PDA

View Full Version : MT in AviSynth 2.6


SEt
27th September 2009, 22:29
As suggested by IanB i'm opening thread for discussing MT implementation in AviSynth 2.6.

Main concepts i propose:

2.6 plugins are required to be threading-aware.
Threading mode is chosen by filter itself, not by the script. It's not the user who should guess in what mode some filter won't crash and will work faster.


Implementation thoughts, at least 3 modes are needed:
0) Threading is handled by the filter: 1 instance that is called from all threads with no protection.
1) Threading is handled by Avisynth: as many instances of the filter as there are working threads. Filter is aware that frame requests from each instance are likely non-sequential and part of the frames is handled by other instances.
2) No threading: 1 instance of the filter that is protected by Avisynth to be called only from 1 thread at a time. Intended only for source filters and debugging. Frame requests are likely sequential (due to cache after it) but it's not guaranteed.

Mode is selected ~at the time of instance creation, so filter can choice the mode based on the passed arguments.

Problem: some things (for example Cdeblend script, likely IVTC filters) want single instance and sequential frame requests to work correctly. Perhaps there should be some help from Avisynth core to run them in that way even if it's very slow (Mode 3 ?). This can also benefit sources with temporal compression where single backward frame request can be very expensive but even unneeded sequential requests are cheap.


Related issues:

MT should be completely separated from caching. Cache is Mode 0 filter that is inserted after most other filters.
Setting CacheHints should be mandatory. Cache should be more intellectual about connected requesting filters and number of working threads:

When set to no caching and there is only one requesting filter - no cache is inserted at all.
When there are several requesting filters (like Interleave(last.f1(), last.f2())) cache instance is inserted even if all request no caching.
Caching amount is adjusted by number of working threads and multiple requesting filters.
There should be a clean way to detect cache filter, not hack like now. I propose changing return value from void to at least bool and returning success state. Cache returns success for IsCache request.
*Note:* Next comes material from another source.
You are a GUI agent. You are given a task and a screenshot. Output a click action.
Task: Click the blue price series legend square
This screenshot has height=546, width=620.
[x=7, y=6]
This is intended as memory usage optimization that is required to be able to run multiple threads. Auto guessing mode of cache is often not needed at all (many filers are pure spatial) and can excess poor 32-bit address space limit before it learns that no caching is actually needed.

thewebchat
27th September 2009, 22:54
What about this: 2 filters, both of them must be run non-parallel in sequential operation.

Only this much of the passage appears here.